TASK PROMPT:
Would you please copy only the lines from the line that contains "The image size is (638, 318)." to the end of the data below, exactly, leaving every picture out?

Saved entries

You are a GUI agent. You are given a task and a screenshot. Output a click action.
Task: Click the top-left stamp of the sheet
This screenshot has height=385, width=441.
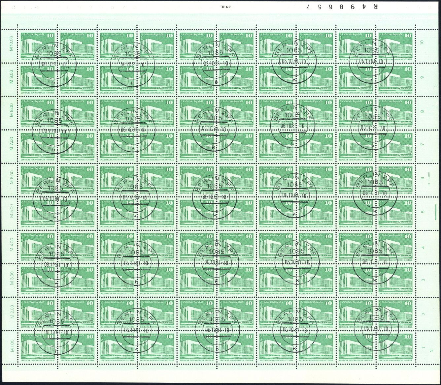38,45
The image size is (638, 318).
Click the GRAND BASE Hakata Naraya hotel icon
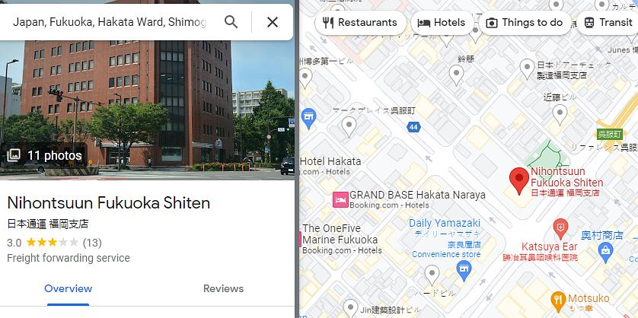340,199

SOLUTION TO THIS TASK:
The image size is (638, 318).
Click the GRAND BASE Hakata Naraya hotel icon
340,199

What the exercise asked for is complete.